Even though some salmon remain, the fall run is over. The coho run will begin shortly and with it more collecting and spawning. Attention turns towards raising the smelt and fingerlings along with incubating the salmon eggs in the incubation building, a.k.a. the egg house.
Picking Salmon Eggs: About once a week the millions of eggs are “picked”. The eggs that have not survived must be removed to prevent contamination of viable eggs. This goes on until the eggs hatch, but the process of removing the expired never ends until the fingerlings are finally released.

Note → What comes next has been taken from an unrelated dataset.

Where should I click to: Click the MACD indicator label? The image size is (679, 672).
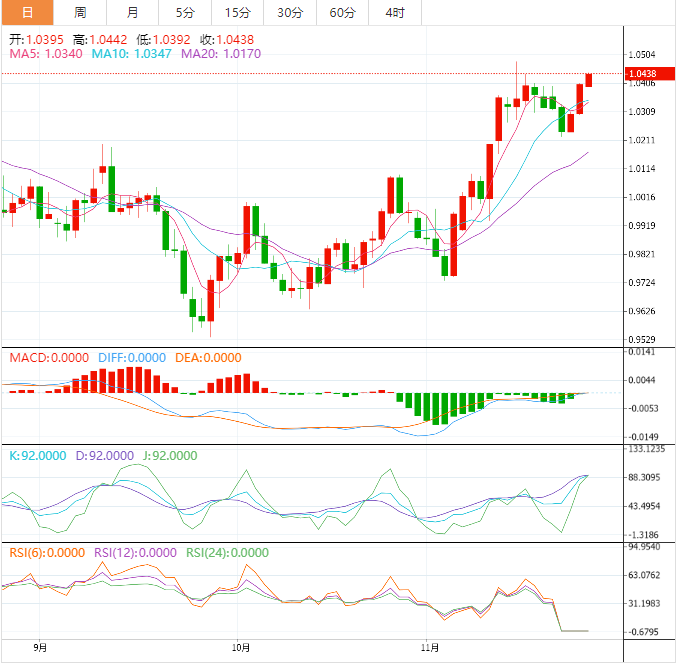click(x=47, y=358)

We are beset with the wrath of Fall- 2.15 bazillion falling leaves all sporting seasonal hues. The wind and rain coupled with gravity give the leaves from deciduous trees an incentive to fall creating quite a mess. The pines, cedars and sequoia redwoods like to get in on the action too!

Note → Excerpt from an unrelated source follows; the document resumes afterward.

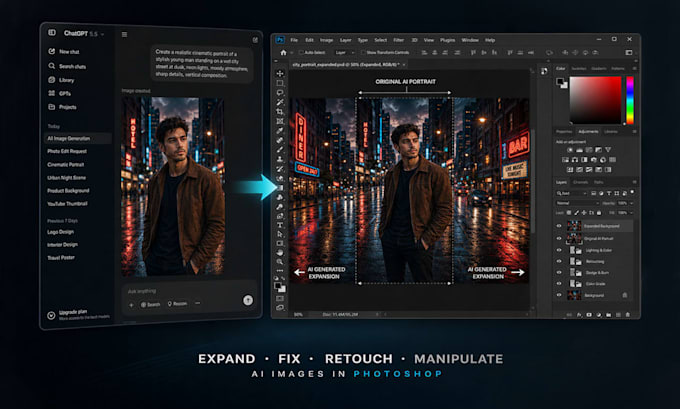Click the ChatGPT New chat icon
Viewport: 680px width, 409px height.
52,51
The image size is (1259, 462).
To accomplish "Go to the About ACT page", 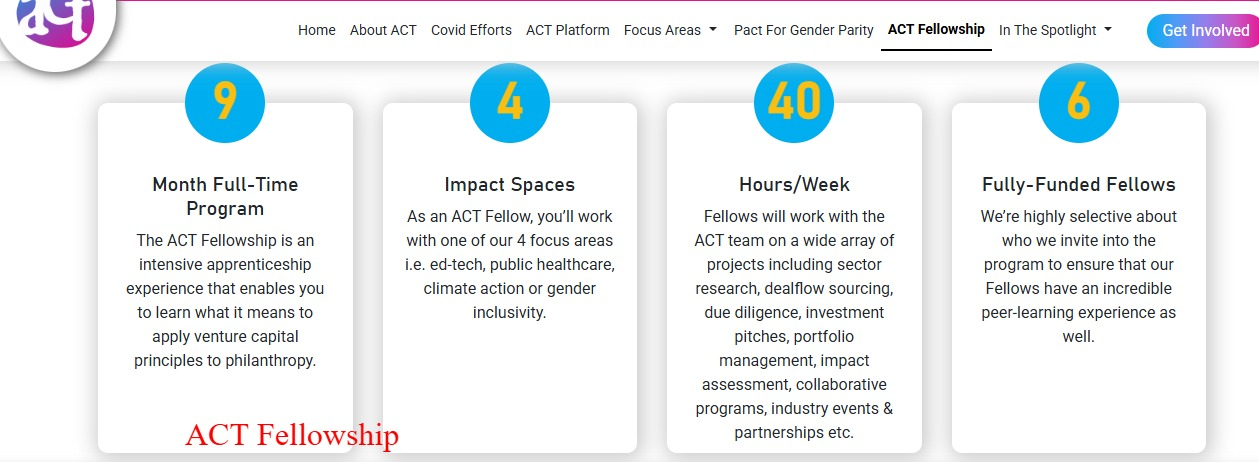I will pyautogui.click(x=383, y=30).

And guess who gets to pick them up? You guessed it! The volunteers, all of whom are north of 70 years old, ’cause nobody (fish guys south of 40) else wants to do it. Well, that’s not exactly true. It’s the job of us old timers to pick up every single one of those pretty leaves. So out come the backpack blowers, the trailer mounted vacuum and rakes……. again and again. The trees are still turning and loaded with leaves so this process will be ongoing from now until who knows when. Oh yes, we also pick up and dispose of their fallen branches and limbs………
Us volunteer hosts have also done a lot of ivy trimming, maintaining Mitchell Creek, cleaning light fixtures, removing cobwebs, also cleaning and repairing fountains. The upper and lower trout ponds were vacuumed and the coins from the bottom of the ponds were collected, cleaned and sent to the bank in the name of the State of Oregon.
Fixing broken power equipment seems to be the order of the day as an inordinate amount has broken down. Sink drains have been unplugged, inquiring phone messages returned, and a lot of printing of flyers has been accomplished. We also feed Herman the Sturgeon and his pals. Oh yes, and we also remove the morts (dead trout) from the trout display ponds. I’m sure there’s more that us volunteers have been involved with. We do what needs to be done so that our one million visitors have a pleasant experience here at this very busy hatchery.
We have a safety issue that we hadn’t noticed in our previous stays. It involves the safety of our guests. Cars are driving where pedestrians aren’t expecting them. Hikers are walking into “verboten”areas. They apparently are following their GPS which shows egress down a paved roadway leading to the back of the grounds- i.e., a shortcut. It’s pretty obvious these folks are GPS’ing because they are looking down as they pass the large double stop signs marked with “No Entry” written across them. What GPS doesn’t show is the “No Unauthorized Entry” signs nor the eight foot high fence and locked gate between the wayward hikers/motorists and the exit, so they all have to turn around and go out the proper way.
I ran into an interesting fella a while ago. He had driven his car into the portion of the hatchery that forbids unauthorized vehicles. I was prepared to jump down his throat- “Hey, didn’t you see those big stop signs stating NO UNAUTHORIZED ENTRY? Of course you did- you drove right between them!”…. or something like that. Instead he drove over to me, rolled down his window and said “My name is Anderson and I know I drove where I wasn’t supposed to but I wanted to show my wife where I used to live as a boy.”
Really? Yes, he lived across the street as a young boy (he’s now in his early 80’s). His dad was the superintendent. He told me that the Corps Of Engineers had built a small village for dam employees and named it Bonneville, right where the channel for the newest lock is now. In fact, the village was dismantled to make room for the lock and the residents had to find housing elsewhere. Mr. Anderson is a very nice fellow. We had a very nice chat before he and his wife drove off. I’m so glad I bit my tongue- for once…..
Question of the Day from a five year old boy visiting the hatchery: Boy: Do you work here? Jil: Well, I am a volunteer here. Boy: Can I ask you a question? Jil: Sure! (Jil readies herself for a question pertaining to the hatchery). Boy: What do you know about the Titanic? Jil: Not much…………….
2 thoughts on “Busy Days”
What a AWSOME Picture that Jil took! I want to paint a picture of it.
So when are you two busy bees heading home? We miss you both.
We love seeing your blogs, It’s such a pleasure.